#### Description of the task:
Please repeat, from the entries that follow, the lines from the one containing "Viewport: 590px width, 400px height." through the one containing "Given: Select the lowest" exactly, adding nothing.

#### Given information:
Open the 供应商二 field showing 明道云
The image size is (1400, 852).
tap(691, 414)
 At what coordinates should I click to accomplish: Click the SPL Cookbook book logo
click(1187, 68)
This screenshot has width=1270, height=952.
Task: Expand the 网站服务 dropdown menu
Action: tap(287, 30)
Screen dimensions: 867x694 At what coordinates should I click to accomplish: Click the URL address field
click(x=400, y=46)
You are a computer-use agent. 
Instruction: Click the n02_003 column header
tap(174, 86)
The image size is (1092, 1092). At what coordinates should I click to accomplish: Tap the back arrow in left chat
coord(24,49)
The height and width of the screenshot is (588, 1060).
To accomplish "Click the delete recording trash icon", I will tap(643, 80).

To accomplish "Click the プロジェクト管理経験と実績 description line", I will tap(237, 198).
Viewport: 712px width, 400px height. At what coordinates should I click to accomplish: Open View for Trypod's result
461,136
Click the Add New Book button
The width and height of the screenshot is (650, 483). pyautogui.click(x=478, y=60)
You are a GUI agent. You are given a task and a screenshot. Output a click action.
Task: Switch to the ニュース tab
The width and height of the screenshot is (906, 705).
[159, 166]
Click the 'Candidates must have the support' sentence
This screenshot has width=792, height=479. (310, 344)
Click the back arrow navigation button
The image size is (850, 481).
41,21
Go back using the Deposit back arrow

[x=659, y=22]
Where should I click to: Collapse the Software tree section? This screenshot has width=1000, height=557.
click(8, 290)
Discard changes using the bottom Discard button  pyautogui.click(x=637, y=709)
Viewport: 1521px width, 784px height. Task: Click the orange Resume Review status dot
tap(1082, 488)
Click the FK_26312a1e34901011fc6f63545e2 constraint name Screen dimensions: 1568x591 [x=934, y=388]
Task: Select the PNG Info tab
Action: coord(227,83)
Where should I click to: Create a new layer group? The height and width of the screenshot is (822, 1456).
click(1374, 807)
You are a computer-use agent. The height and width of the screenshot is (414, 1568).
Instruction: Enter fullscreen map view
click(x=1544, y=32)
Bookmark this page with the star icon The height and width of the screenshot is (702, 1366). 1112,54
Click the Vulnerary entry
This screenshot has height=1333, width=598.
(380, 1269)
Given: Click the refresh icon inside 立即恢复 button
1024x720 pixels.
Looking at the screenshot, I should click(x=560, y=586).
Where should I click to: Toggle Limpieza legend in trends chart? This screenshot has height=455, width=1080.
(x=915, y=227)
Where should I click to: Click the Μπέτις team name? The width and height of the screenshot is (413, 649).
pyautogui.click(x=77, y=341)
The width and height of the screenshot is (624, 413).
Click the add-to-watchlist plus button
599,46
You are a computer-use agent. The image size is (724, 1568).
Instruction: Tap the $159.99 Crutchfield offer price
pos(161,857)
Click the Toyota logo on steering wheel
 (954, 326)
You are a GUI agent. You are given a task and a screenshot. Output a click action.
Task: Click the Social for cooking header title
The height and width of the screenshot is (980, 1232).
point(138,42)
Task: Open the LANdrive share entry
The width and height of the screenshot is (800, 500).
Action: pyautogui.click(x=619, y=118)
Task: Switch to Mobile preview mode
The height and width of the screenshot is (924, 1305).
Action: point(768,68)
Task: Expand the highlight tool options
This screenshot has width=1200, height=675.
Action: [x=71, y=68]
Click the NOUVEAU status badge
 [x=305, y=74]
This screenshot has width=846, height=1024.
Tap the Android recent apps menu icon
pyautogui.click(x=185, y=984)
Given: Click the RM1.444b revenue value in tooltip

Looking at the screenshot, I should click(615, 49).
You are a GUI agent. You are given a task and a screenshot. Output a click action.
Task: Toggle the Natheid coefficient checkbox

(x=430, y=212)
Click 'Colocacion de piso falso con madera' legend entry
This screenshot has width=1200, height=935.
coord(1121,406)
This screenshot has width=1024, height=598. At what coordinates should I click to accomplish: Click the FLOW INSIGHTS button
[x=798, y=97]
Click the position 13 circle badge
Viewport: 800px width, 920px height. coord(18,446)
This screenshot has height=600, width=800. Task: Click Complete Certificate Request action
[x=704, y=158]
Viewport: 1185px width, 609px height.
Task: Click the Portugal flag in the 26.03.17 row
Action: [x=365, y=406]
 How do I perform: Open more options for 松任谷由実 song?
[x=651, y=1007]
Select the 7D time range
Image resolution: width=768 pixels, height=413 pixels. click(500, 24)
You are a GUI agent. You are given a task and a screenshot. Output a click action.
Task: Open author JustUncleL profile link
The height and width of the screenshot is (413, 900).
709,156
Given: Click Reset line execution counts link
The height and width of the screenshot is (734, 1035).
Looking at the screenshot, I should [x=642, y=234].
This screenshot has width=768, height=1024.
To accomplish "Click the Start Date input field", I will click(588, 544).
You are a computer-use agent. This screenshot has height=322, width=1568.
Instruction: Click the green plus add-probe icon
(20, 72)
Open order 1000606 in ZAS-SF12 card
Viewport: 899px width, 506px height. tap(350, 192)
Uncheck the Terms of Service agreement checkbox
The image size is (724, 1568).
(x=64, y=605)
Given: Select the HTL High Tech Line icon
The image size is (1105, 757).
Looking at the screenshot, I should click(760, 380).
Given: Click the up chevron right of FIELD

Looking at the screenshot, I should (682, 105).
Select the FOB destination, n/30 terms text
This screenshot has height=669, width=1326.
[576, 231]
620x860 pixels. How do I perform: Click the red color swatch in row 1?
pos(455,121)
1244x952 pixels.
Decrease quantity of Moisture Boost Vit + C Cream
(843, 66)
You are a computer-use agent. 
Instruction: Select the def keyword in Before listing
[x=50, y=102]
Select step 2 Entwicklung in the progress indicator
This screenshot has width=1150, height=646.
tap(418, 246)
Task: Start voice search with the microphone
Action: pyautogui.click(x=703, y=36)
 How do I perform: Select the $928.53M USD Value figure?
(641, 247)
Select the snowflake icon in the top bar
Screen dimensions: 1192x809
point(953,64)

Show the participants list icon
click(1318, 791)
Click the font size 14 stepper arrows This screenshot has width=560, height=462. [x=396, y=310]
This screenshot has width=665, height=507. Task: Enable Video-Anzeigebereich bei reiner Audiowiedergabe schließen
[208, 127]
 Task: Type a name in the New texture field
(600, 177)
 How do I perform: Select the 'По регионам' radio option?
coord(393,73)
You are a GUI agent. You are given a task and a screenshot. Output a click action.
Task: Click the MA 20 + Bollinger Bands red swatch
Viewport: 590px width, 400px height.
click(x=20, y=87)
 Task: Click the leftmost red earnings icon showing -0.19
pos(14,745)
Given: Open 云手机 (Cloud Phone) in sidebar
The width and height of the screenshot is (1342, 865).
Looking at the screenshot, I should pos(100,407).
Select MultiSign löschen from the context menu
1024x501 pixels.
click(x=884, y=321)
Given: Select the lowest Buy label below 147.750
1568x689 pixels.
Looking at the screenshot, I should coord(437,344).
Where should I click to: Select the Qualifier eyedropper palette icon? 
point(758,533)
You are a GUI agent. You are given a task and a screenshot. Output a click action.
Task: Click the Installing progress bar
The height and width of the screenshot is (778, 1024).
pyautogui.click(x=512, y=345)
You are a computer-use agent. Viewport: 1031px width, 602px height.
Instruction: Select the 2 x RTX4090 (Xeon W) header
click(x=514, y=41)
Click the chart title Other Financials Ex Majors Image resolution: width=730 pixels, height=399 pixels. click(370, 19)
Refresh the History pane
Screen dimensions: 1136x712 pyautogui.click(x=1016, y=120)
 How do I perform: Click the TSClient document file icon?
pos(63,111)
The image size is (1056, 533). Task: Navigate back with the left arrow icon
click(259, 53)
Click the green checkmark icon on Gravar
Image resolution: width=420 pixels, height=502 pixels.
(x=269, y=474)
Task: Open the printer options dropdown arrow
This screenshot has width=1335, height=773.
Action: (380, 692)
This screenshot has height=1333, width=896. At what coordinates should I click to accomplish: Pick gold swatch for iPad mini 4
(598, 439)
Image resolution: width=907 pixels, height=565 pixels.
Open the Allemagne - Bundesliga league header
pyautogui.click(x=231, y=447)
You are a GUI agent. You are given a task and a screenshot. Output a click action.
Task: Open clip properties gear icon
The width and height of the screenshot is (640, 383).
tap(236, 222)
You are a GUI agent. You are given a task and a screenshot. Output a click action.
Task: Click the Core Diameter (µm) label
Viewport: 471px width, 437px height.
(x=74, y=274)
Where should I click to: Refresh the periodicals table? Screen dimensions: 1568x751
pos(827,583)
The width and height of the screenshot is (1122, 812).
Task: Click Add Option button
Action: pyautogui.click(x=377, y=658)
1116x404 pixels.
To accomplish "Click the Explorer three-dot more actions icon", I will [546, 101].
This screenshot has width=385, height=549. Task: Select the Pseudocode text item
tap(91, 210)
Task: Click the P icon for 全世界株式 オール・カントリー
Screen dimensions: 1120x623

#### Answer to this task:
Viewport: 590px width, 400px height.
click(x=20, y=87)
 Task: Click the leftmost red earnings icon showing -0.19
pos(14,745)
Given: Open 云手机 (Cloud Phone) in sidebar
The width and height of the screenshot is (1342, 865).
Looking at the screenshot, I should pos(100,407).
Select MultiSign löschen from the context menu
1024x501 pixels.
click(x=884, y=321)
Given: Select the lowest Buy label below 147.750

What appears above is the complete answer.